Segment Open

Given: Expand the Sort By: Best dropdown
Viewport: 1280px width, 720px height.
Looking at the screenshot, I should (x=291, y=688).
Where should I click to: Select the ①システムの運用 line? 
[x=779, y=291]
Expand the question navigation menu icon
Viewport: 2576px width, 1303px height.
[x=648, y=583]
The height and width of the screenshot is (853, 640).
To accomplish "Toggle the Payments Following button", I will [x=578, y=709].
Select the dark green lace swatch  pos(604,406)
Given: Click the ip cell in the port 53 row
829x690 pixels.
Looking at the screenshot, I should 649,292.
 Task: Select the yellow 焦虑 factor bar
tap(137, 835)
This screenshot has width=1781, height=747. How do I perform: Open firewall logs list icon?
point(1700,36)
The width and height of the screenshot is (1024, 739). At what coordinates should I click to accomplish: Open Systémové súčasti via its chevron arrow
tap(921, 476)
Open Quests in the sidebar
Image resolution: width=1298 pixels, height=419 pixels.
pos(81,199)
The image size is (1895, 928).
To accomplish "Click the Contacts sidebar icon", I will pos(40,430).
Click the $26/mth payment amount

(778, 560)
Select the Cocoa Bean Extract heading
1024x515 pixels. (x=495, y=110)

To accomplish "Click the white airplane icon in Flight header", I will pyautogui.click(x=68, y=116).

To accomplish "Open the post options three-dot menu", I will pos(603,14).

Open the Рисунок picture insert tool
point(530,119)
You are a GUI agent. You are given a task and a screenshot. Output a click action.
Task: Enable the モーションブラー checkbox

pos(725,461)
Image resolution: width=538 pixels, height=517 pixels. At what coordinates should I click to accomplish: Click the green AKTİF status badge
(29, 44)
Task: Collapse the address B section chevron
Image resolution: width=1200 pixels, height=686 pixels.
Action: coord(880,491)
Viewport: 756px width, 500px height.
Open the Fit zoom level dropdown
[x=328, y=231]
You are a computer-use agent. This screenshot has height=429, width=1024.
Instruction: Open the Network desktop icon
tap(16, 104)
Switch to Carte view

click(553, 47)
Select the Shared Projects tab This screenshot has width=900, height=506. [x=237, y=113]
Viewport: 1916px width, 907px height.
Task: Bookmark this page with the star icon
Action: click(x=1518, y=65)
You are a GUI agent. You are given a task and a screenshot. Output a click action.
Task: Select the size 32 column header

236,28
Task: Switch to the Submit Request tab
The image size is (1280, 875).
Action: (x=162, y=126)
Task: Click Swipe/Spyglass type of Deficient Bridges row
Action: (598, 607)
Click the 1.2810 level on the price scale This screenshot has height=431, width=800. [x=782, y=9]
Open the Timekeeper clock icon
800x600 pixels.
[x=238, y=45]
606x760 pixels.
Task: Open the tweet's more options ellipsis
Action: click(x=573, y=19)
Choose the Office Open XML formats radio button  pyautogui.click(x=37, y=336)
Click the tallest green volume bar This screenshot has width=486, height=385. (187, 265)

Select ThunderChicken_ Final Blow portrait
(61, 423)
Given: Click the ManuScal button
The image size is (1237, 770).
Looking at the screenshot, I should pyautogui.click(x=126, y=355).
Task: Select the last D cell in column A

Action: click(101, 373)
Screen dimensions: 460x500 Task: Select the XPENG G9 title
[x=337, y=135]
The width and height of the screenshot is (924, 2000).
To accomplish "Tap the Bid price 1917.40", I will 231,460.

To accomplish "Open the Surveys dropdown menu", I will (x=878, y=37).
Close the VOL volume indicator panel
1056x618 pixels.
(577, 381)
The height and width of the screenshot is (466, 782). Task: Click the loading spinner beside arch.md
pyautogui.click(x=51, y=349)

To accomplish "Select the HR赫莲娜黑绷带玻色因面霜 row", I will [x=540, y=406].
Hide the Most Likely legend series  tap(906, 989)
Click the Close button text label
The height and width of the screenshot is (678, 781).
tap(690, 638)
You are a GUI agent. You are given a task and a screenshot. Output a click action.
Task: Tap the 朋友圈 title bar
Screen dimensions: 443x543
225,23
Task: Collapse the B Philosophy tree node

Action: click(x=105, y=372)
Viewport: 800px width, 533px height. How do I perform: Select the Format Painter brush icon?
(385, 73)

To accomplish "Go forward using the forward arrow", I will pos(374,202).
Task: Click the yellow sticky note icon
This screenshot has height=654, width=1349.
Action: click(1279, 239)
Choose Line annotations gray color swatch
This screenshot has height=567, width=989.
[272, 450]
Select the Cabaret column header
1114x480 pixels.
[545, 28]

Segment Closed

Exercise brief
Write the entries again, exactly as they stand.

Exercise result
Given: Expand the Sort By: Best dropdown
Viewport: 1280px width, 720px height.
Looking at the screenshot, I should (x=291, y=688).
Where should I click to: Select the ①システムの運用 line? 
[x=779, y=291]
Expand the question navigation menu icon
Viewport: 2576px width, 1303px height.
[x=648, y=583]
The height and width of the screenshot is (853, 640).
To accomplish "Toggle the Payments Following button", I will [x=578, y=709].
Select the dark green lace swatch  pos(604,406)
Given: Click the ip cell in the port 53 row
829x690 pixels.
Looking at the screenshot, I should 649,292.
 Task: Select the yellow 焦虑 factor bar
tap(137, 835)
This screenshot has width=1781, height=747. How do I perform: Open firewall logs list icon?
point(1700,36)
The width and height of the screenshot is (1024, 739). At what coordinates should I click to accomplish: Open Systémové súčasti via its chevron arrow
tap(921, 476)
Open Quests in the sidebar
Image resolution: width=1298 pixels, height=419 pixels.
pos(81,199)
The image size is (1895, 928).
To accomplish "Click the Contacts sidebar icon", I will pos(40,430).
Click the $26/mth payment amount

(778, 560)
Select the Cocoa Bean Extract heading
1024x515 pixels. (x=495, y=110)

To accomplish "Click the white airplane icon in Flight header", I will pyautogui.click(x=68, y=116).

To accomplish "Open the post options three-dot menu", I will pos(603,14).

Open the Рисунок picture insert tool
point(530,119)
You are a GUI agent. You are given a task and a screenshot. Output a click action.
Task: Enable the モーションブラー checkbox

pos(725,461)
Image resolution: width=538 pixels, height=517 pixels. At what coordinates should I click to accomplish: Click the green AKTİF status badge
(29, 44)
Task: Collapse the address B section chevron
Image resolution: width=1200 pixels, height=686 pixels.
Action: coord(880,491)
Viewport: 756px width, 500px height.
Open the Fit zoom level dropdown
[x=328, y=231]
You are a computer-use agent. This screenshot has height=429, width=1024.
Instruction: Open the Network desktop icon
tap(16, 104)
Switch to Carte view

click(553, 47)
Select the Shared Projects tab This screenshot has width=900, height=506. [x=237, y=113]
Viewport: 1916px width, 907px height.
Task: Bookmark this page with the star icon
Action: click(x=1518, y=65)
You are a GUI agent. You are given a task and a screenshot. Output a click action.
Task: Select the size 32 column header

236,28
Task: Switch to the Submit Request tab
The image size is (1280, 875).
Action: (x=162, y=126)
Task: Click Swipe/Spyglass type of Deficient Bridges row
Action: (598, 607)
Click the 1.2810 level on the price scale This screenshot has height=431, width=800. [x=782, y=9]
Open the Timekeeper clock icon
800x600 pixels.
[x=238, y=45]
606x760 pixels.
Task: Open the tweet's more options ellipsis
Action: click(x=573, y=19)
Choose the Office Open XML formats radio button  pyautogui.click(x=37, y=336)
Click the tallest green volume bar This screenshot has width=486, height=385. (187, 265)

Select ThunderChicken_ Final Blow portrait
(61, 423)
Given: Click the ManuScal button
The image size is (1237, 770).
Looking at the screenshot, I should pyautogui.click(x=126, y=355).
Task: Select the last D cell in column A

Action: click(101, 373)
Screen dimensions: 460x500 Task: Select the XPENG G9 title
[x=337, y=135]
The width and height of the screenshot is (924, 2000).
To accomplish "Tap the Bid price 1917.40", I will 231,460.

To accomplish "Open the Surveys dropdown menu", I will (x=878, y=37).
Close the VOL volume indicator panel
1056x618 pixels.
(577, 381)
The height and width of the screenshot is (466, 782). Task: Click the loading spinner beside arch.md
pyautogui.click(x=51, y=349)

To accomplish "Select the HR赫莲娜黑绷带玻色因面霜 row", I will [x=540, y=406].
Hide the Most Likely legend series  tap(906, 989)
Click the Close button text label
The height and width of the screenshot is (678, 781).
tap(690, 638)
You are a GUI agent. You are given a task and a screenshot. Output a click action.
Task: Tap the 朋友圈 title bar
Screen dimensions: 443x543
225,23
Task: Collapse the B Philosophy tree node

Action: click(x=105, y=372)
Viewport: 800px width, 533px height. How do I perform: Select the Format Painter brush icon?
(385, 73)

To accomplish "Go forward using the forward arrow", I will pos(374,202).
Task: Click the yellow sticky note icon
This screenshot has height=654, width=1349.
Action: click(1279, 239)
Choose Line annotations gray color swatch
This screenshot has height=567, width=989.
[272, 450]
Select the Cabaret column header
1114x480 pixels.
[545, 28]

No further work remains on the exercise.